Italy-based biopharmaceutical company Gentium has reported encouraging preliminary unaudited top-line results from the Phase II/III European pediatric prevention clinical trial of defibrotide.
The Phase II/III European pediatric prevention trial is a multi-center, open label, randomized clinical trial to evaluate the prophylactic use of defibrotide in pediatric patients undergoing stem cell transplantation who are at high risk for hepatic veno-occlusive disease (VOD).
In this two-armed trial, patients were randomly assigned to receive defibrotide. Patients in the prophylaxis arm received 25mg/kg/day of defibrotide in four divided doses beginning at the time of conditioning. Patients in the control arm, however, did not receive defibrotide for VOD prophylactic measures. The primary endpoint of the study was development of VOD within 30 days post stem cell transplantation (SCT) based on the modified Seattle criteria.
The results from this clinical trial demonstrated a 40% reduction in incidence of VOD within 30 days after SCT and achieved a statistical P-value of 0.0539, with a hazard ratio of 1.68 (95% confidence interval of 0.98-2.86), in the intent-to-treat analysis of 180 patients in the prophylaxis arm and 176 patients in the control arm, said Gentium.
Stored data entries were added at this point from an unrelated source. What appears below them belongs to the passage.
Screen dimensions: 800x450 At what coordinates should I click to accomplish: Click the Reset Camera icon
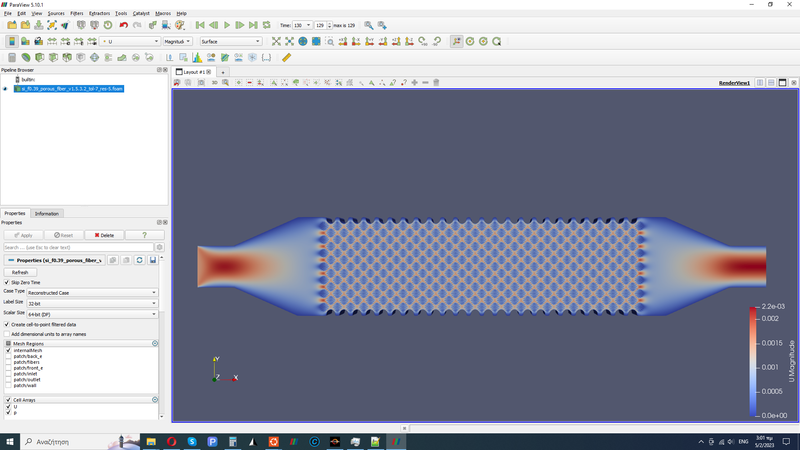coord(277,41)
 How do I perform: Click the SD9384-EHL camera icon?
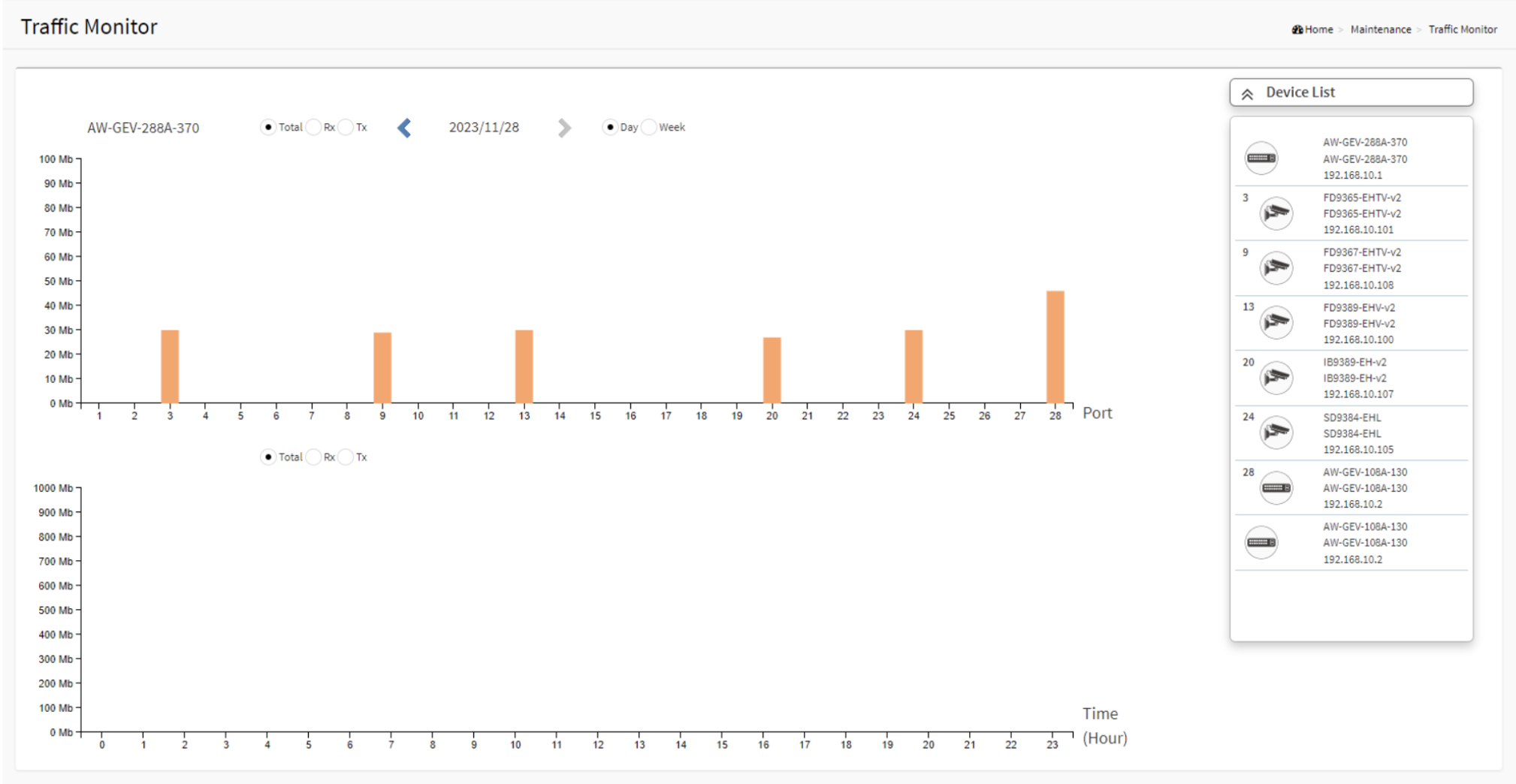pos(1276,433)
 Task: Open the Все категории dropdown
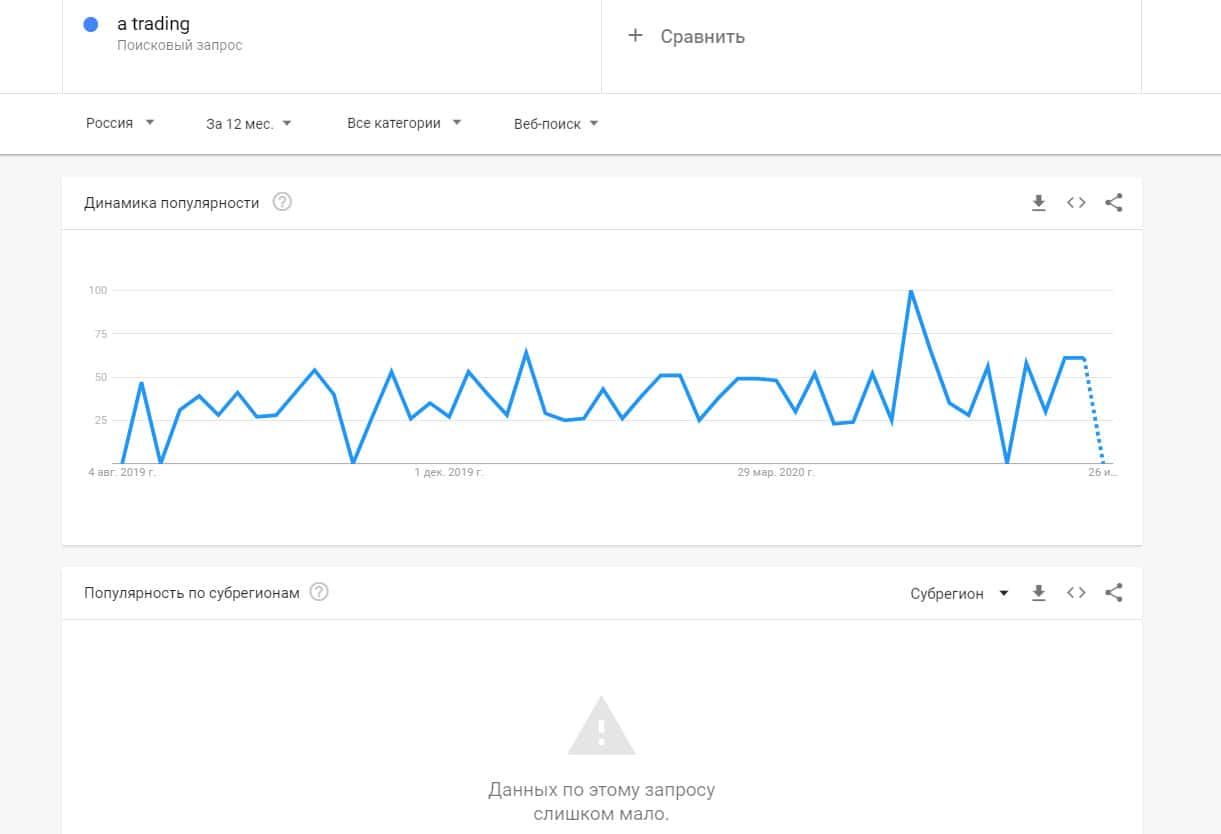(x=404, y=123)
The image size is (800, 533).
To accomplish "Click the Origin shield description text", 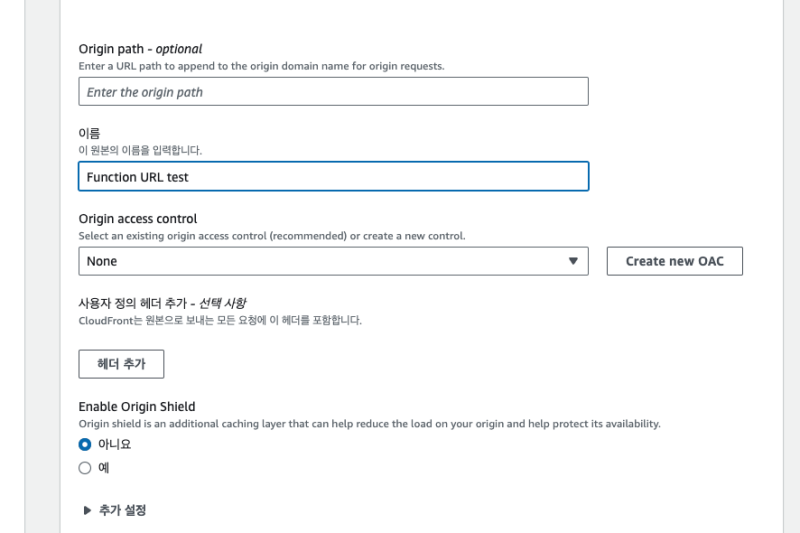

In addition, the analysis of data pursuant to the protocol (patients who completed 30 days in the study), which included 164 patients in the prophylaxis arm and 169 patients in the control arm, showed a 40% reduction rate of the incidence of VOD within 30 days and achieved a statistical P-value of 0.0366, with a hazard ratio of 1.78 (95% confidence interval of 1.03-3.08). The data also demonstrated the excellent safety profile of defibrotide showing no difference in adverse events between the prophylaxis and control arms, added Gentium.
Laura Ferro, CEO of Gentium, said: We are encouraged by the preliminary results from the Phase II/III trial of defibrotide to prevent VOD in children and anticipate announcing the final results in the second half of 2009. We look forward to sharing the final results with the European Medicines Agency in order to determine the necessary steps for potential approval.